1966 Yamaha 246cc YDS3
Frame no. Y23-31847
Engine no. D9-31847
Founded in 1888 to manufacture musical instruments, Yamaha did not make its first motorcycle until 1955. That first Yamaha was a development of one of the most influential designs of the late 1930s - the DKW RT125, which also inspired the BSA Bantam - but its next offering, the YD1 250cc twin, was an entirely Yamaha design. The YD2's arrival in 1959 marked an important development for Yamaha's 250 twin, which now featured an entirely new engine, with crankshaft mounted clutch. At the same time, Yamaha's engineers began work on a sports version. Designated 'YDS1', this stylish newcomer featured a tubular cradle frame modelled on that of the successful Asama racers and a short-stroke (56x50mm) version of the YD2 engine equipped with twin carburettors. There were five speeds in the gearbox for the first time on a production motorcycle. Introduced in 1962, the YDS2 represented an evolution of the YDS1 rather than an entirely new model. Not so the successor YDS3, which was a new design in almost every respect and notable as the first Yamaha twin to feature 'Autolube' automatic lubrication by means of a gearbox-driven pump.

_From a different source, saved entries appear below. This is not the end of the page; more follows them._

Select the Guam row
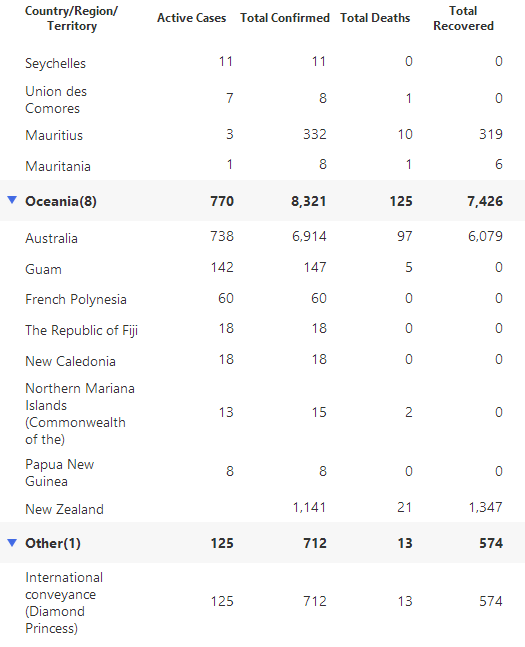525x647 pixels. pos(262,268)
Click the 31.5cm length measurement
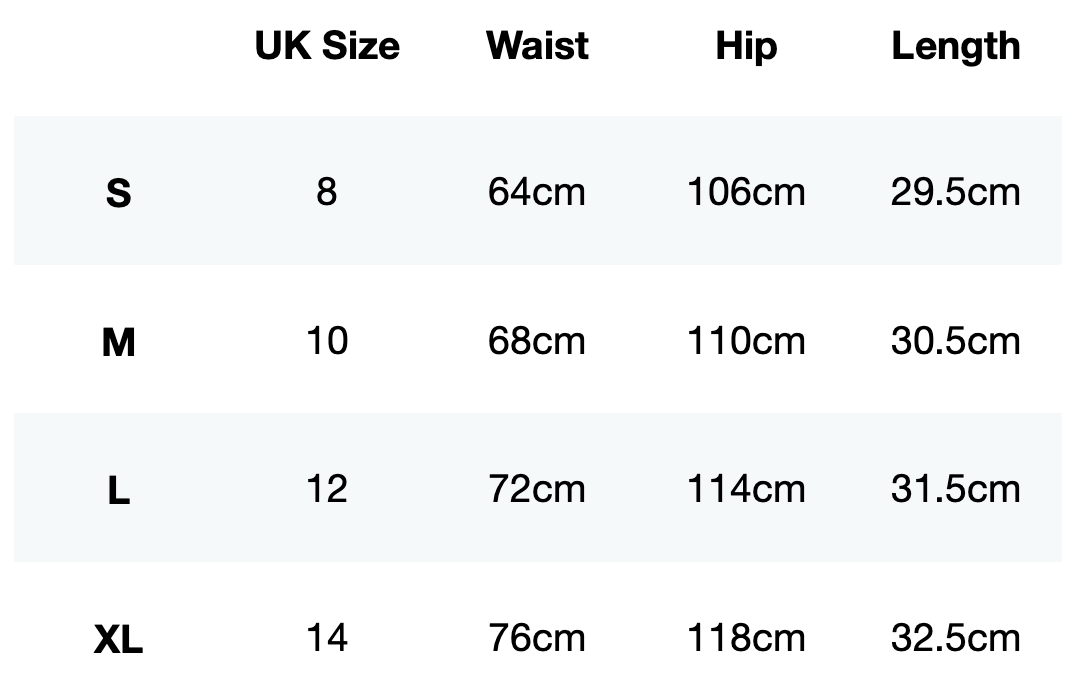The height and width of the screenshot is (698, 1074). click(955, 489)
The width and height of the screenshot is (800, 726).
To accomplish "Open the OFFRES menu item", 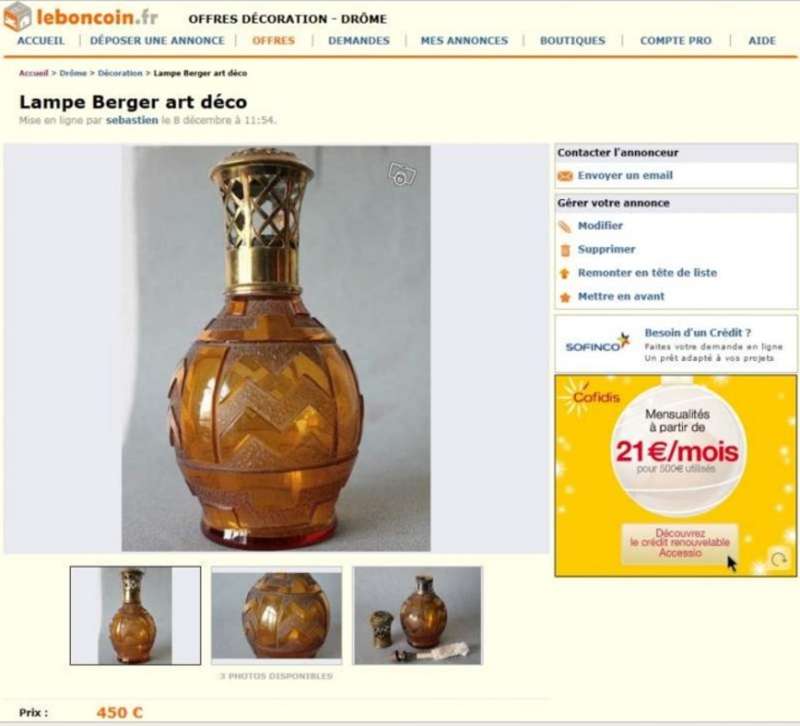I will pyautogui.click(x=273, y=40).
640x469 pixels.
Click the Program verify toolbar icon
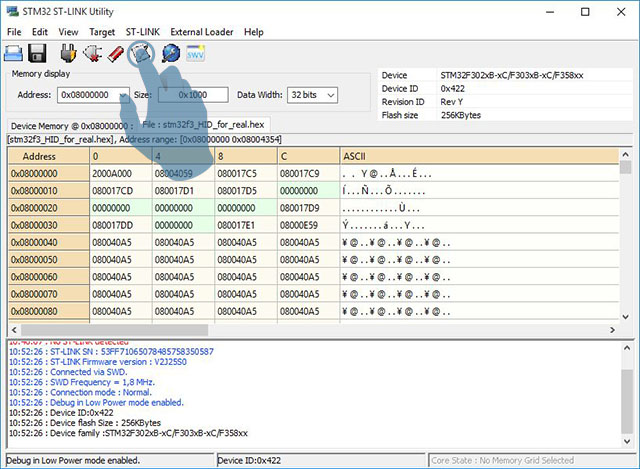142,53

Stylish and fast, the YDS3 was an enormous success, continuing Yamaha's reputation for offering more performance for the money than any of its rivals. Anyone who has ever owned and ridden one will attest that no other 250cc model came close to the performance offered by this great quarter-litre classic.
A matching-numbers example, this YDS3 is highly original and complete and thus an ideal candidate for full restoration (the engine turns over freely). The machine is offered with copies of Dutch registration documents. A total of 11,335 kilometres (approximately 7,000 miles) is displayed on the odometer. No reserve.